Uno con l'anticorpo di cattura, uno con l'anticorpo di rilevamento e un ultimo, il terzo, per la marcatura dell'enzima SBG. Le configurazioni in due fasi combinano l'incubazione di cattura e di rilevamento. Eseguire l'analizzatore a matrice di singole molecole utilizzando le concentrazioni e le razioni di anticorpi di cattura e rivelatore selezionate nelle configurazioni a due e tre fasi, preconfigurate nell'analizzatore, seguendo le istruzioni del produttore.

Quindi scegli la configurazione che consente la massima sensibilità e mantienila per i passaggi futuri. In questo caso, la configurazione a due fasi offre una sensibilità leggermente superiore in ogni punto di prova. Successivamente, ottimizzare le concentrazioni dell'anticorpo del rivelatore e dell'SBG.

Testare tre diverse concentrazioni di anticorpi rivelatori con tre diverse concentrazioni di SBG. Scegli le concentrazioni che danno la massima sensibilità e mantienile per i passaggi futuri. In questo caso, 0,3 microgrammi per millilitro di anticorpo e 150 pica molare SBG hanno il livello ottimale di rilevamento con bassi livelli di fondo con ampiezza media fortuita.
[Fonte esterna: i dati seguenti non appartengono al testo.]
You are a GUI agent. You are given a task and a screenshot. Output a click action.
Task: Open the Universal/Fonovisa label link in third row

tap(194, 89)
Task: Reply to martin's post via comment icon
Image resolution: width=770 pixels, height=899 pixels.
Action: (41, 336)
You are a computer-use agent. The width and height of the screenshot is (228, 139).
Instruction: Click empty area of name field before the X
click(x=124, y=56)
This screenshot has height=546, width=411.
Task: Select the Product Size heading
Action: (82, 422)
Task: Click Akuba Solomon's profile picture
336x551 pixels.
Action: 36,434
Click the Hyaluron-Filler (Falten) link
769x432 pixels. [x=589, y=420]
Per ulteriori passaggi di ottimizzazione, consultare il protocollo di testo. Sono previste procedure per ottimizzare la specificità e la riproducibilità del saggio e un test per la competizione proteica. Utilizzando un test ottimizzato per rilevare 13 sottoclassi di interferone-alfa, il plasma e il siero sono stati analizzati in pazienti con LES, pazienti con JDM e controlli sani.
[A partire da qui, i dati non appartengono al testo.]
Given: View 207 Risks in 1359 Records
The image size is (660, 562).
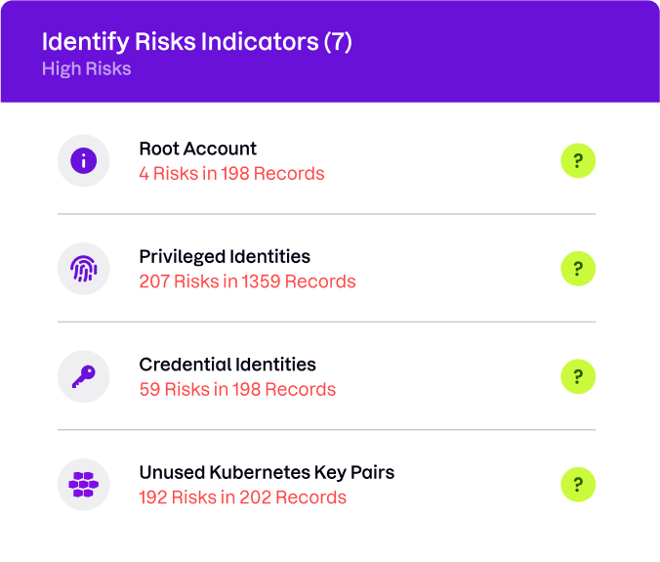Looking at the screenshot, I should (248, 281).
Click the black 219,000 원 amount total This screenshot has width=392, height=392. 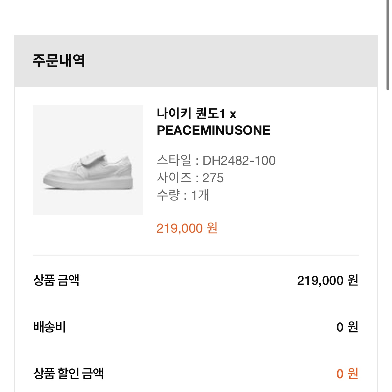328,281
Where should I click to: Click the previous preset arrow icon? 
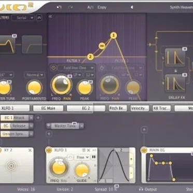point(132,7)
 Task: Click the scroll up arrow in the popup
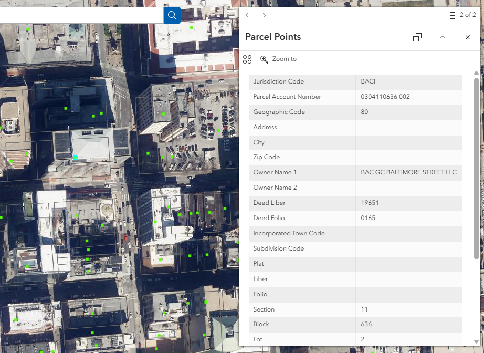tap(476, 72)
Alti livelli di interferone-alfa sono stati rilevati in entrambe le coorti di malattia. La linea tratteggiata indica il livello di rilevazione di un Eliza convenzionale, disponibile in commercio, che non rileverebbe la proteina interferone-alfa in questi gruppi di pazienti, nonostante il ruolo noto di questa citochina in queste malattie. Dopo aver visto questo video, dovresti avere una buona comprensione di come sviluppare e convalidare un saggio di array di singole molecole per l'analisi che preferisci.
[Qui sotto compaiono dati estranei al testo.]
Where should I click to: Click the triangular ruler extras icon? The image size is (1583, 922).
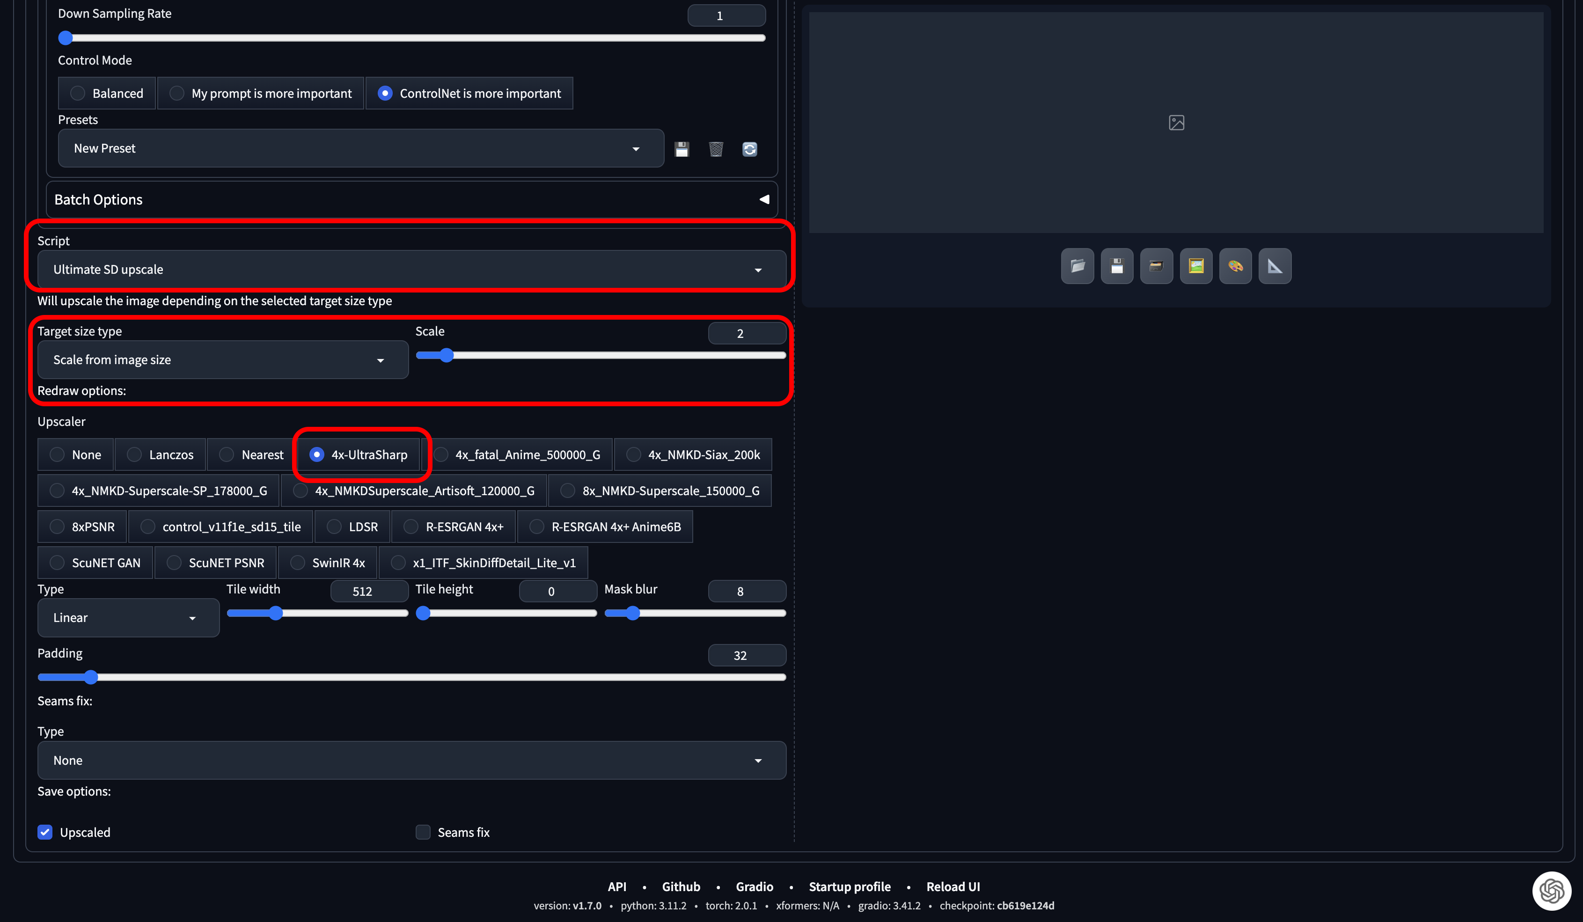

Durante il tentativo di questa procedura, è importante ricordare che durante la scelta cellulare degli anticorpi è. Sin dal suo sviluppo, questo test ha permesso una migliore caratterizzazione del ruolo dell'interferone-alfa in una varietà di malattie e infezioni autoimmuni. Questo test è servito anche a monitorare le risposte a nuove terapie e a identificare gli attori cellulari responsabili di alcune malattie autoimmuni.